Pandemic restrictions on some public gatherings were eased just in time for Canada’s political leaders to fan out across the country and call their supporters together at one event after another now that Parliament is in recess and the summer barbecue season is in full swing.
Barbecue season always draws leaders away from Ottawa to renew acquaintance with their supporters, but what we’re watching this month is over the top. You’d think they were running for re-election.
The major parties are having a tough time capturing public attention, while the Green Party is loudly and publicly tearing itself apart. The same way motorists will stop to stare at a road accident, there’s something arresting about the self-immolation of a splinter party. The smoothly engineered media events of the Liberal, Conservative and NDP professionals are far less entertaining.
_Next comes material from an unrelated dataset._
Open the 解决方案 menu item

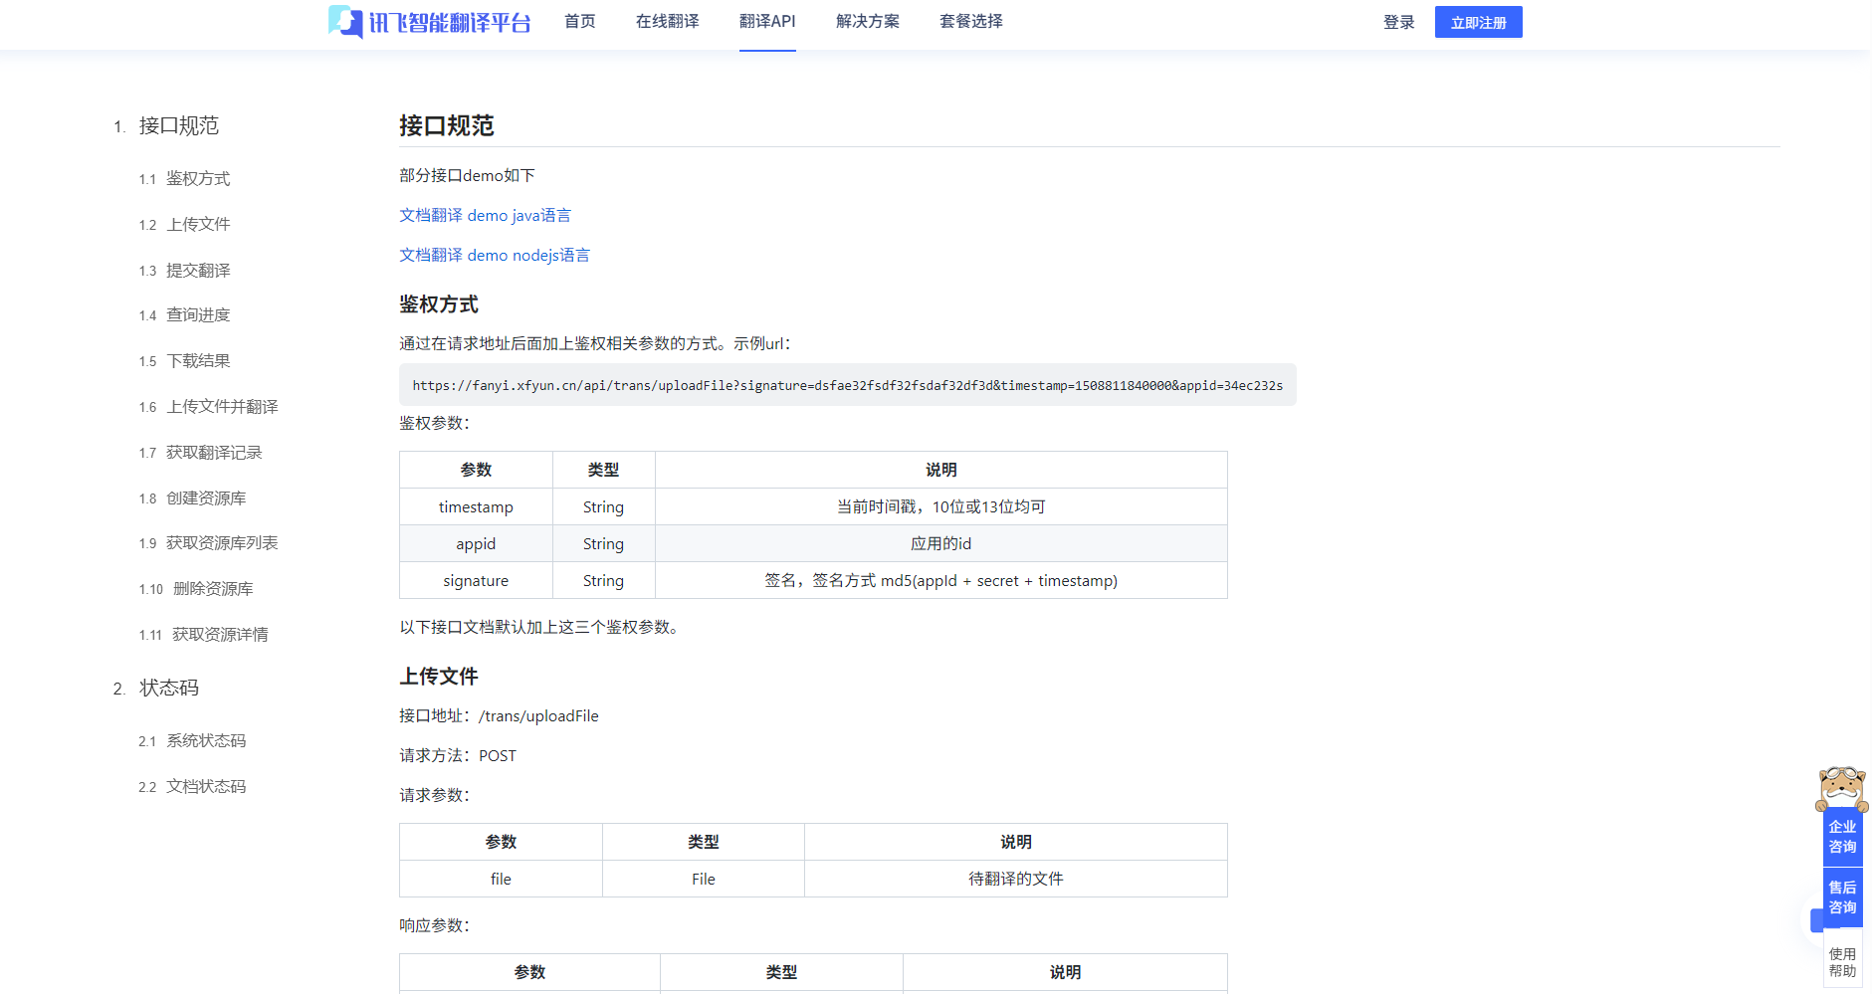coord(868,21)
Ever since Jenica Atwin, the Green MP for Fredericton, announced she was joining the Liberals, the news from the Greens is all about accusations and recriminations swirling around Annamie Paul, who was elected party leader nine months ago but has no seat in Parliament and no early prospect of winning one.
For all the difference the two remaining Green PMs make to the exercise of power in Canada, the party’s fortunes scarcely matter. Its self-destruction, however, is still the most attention-grabbing show now playing on the national stage.
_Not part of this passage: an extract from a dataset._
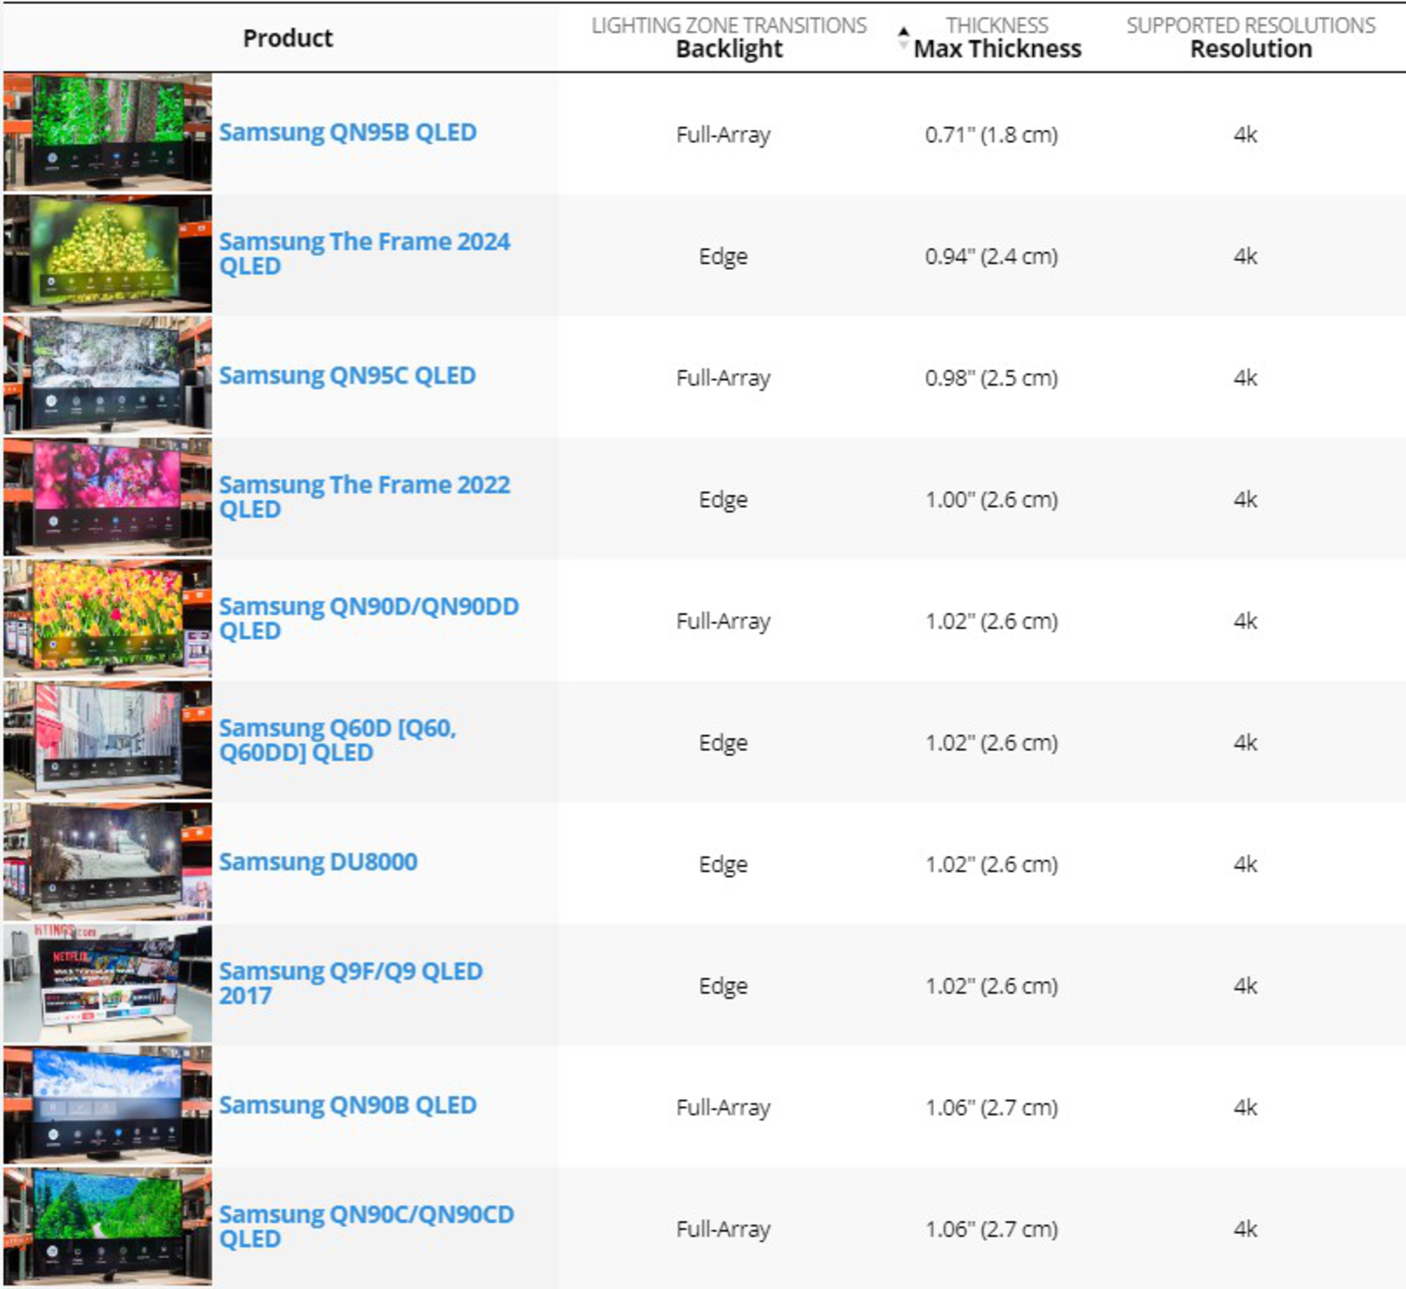Open the Samsung DU8000 link
Image resolution: width=1406 pixels, height=1289 pixels.
[317, 861]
Manitoba was not forgotten in the sudden burst of politicking. Mr. Trudeau’s ministers concluded an agreement with the Manitoba Metis Federation — among the Liberal party’s most loyal allies in this region. The MMF organized a ceremony at Upper Fort Garry, in the heart of Winnipeg, to mark the occasion.
The practical impact of the agreement was far from clear, but its political effect was unmistakable: it put the MMF at the top of some pecking order, as Arlen Dumas, Grand Chief of the Assembly of Manitoba Chiefs, was quick to point out.
Barbecue season always draws leaders away from Ottawa to renew acquaintance with their supporters, but what we’re watching this month is over the top. You’d think they were running for re-election.
MMF president David Chartrand thought the agreement paved the way for recognition of his organization as the government for Métis people.
Mr. Trudeau and Saskatchewan Premier Scott Moe smoothed over their differences long enough to appear together at Cowessess First Nation, where 751 unmarked graves had been tentatively identified near the site of the former Marieval Indian Residential School. Mr. Trudeau and Mr. Moe concluded an agreement putting Cowessess in charge of child and family services to its people.
With Mr. Trudeau striving for a breakthrough on the Prairies and Mr. O’Toole clinging to the wall-to-wall support his party has enjoyed from Headingley to Chilliwack, this region came in for more attention than it customarily attracts. If that’s the way the political battle is going to be fought this year, western Canadians should brace themselves for successive waves of public figures ringing their phones and knocking on their doors.
For westerners who complain of being ignored by federal politicians, this offers a rare opportunity to give them an earful.